**PROVIDED PASSAGE:**
Pan Seared Pork Tenderloin with Dijon Cider Sauce
I used to make this sauce for roasted chicken, but I’ve found the apple and mustard flavor work great with a pork tenderloin as well. The one real sop to complexity in this dish is that the sauce is much better with homemade chicken stock.
ingredients
- 1 Pork Tenderloin, 2-3 pounds
- 1 tablespoon olive oil
- 2 cups fresh apple cider
- 1/4 cup heavy cream
- 8 tablespoons dijon mustard
- 1 tablespoon unsalted butter
- salt and pepper
directions
Tenderloin
- 1
Season pork well on all sides with salt and pepper.
- 2
Heat olive oil in a large frying pan over medium heat until shimmery, 3-5 five minutes. Add pork and brown well on all sides, about 3 minutes per side.
- 3
Remove and place on a rack to cool for at least 15 minutes and up to 40 minutes.
- 4
Preheat oven to 400 degrees. Return tenderloin to frying pan and cook in oven until slightly pink, 12-15 minutes. Remove from oven and let rest on cooling rack or plate for 5 to 10 minutes before serving. Return empty frying pan to stove over medium heat for deglazing.
- 5
Slice and season with salt and pepper and top with sauce.

**JOB A:**
In the pork tenderloin recipe, how long should the pork rest after it comes out of the oven?

Interface element records:
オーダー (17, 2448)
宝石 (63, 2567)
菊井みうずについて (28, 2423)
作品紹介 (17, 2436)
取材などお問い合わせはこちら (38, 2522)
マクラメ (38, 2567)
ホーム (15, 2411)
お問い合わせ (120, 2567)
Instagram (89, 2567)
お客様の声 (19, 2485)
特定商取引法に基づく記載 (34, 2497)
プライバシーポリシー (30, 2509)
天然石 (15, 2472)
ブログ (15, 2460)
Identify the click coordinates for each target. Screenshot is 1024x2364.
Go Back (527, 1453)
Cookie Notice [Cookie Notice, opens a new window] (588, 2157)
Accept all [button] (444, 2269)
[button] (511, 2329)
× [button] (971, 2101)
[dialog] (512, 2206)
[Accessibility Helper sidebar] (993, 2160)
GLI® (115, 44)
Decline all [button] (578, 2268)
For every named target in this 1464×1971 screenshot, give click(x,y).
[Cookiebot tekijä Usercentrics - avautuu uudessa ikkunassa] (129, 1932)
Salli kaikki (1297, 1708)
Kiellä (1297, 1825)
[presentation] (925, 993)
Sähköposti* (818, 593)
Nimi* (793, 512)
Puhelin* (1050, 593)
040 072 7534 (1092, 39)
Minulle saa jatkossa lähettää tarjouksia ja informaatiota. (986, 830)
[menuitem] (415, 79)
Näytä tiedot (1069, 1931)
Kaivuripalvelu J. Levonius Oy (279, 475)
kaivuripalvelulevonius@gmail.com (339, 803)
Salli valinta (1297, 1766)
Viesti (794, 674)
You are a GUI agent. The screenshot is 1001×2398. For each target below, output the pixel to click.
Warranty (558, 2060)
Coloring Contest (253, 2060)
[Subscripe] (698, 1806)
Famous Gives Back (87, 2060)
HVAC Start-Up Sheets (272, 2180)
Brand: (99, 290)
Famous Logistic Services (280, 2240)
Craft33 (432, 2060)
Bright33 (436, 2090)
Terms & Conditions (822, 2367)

**JOB B:**
Copy out the part of the records that begins with the line containing "[presentation] (925, 993)" and ends with the line containing "Warranty (558, 2060)", keeping both of those lines.

**EXERCISE RESULT A:**
5 to 10 minutes

**EXERCISE RESULT B:**
[presentation] (925, 993)
Sähköposti* (818, 593)
Nimi* (793, 512)
Puhelin* (1050, 593)
040 072 7534 (1092, 39)
Minulle saa jatkossa lähettää tarjouksia ja informaatiota. (986, 830)
[menuitem] (415, 79)
Näytä tiedot (1069, 1931)
Kaivuripalvelu J. Levonius Oy (279, 475)
kaivuripalvelulevonius@gmail.com (339, 803)
Salli valinta (1297, 1766)
Viesti (794, 674)
You are a GUI agent. The screenshot is 1001×2398. For each target below, output the pixel to click.
Warranty (558, 2060)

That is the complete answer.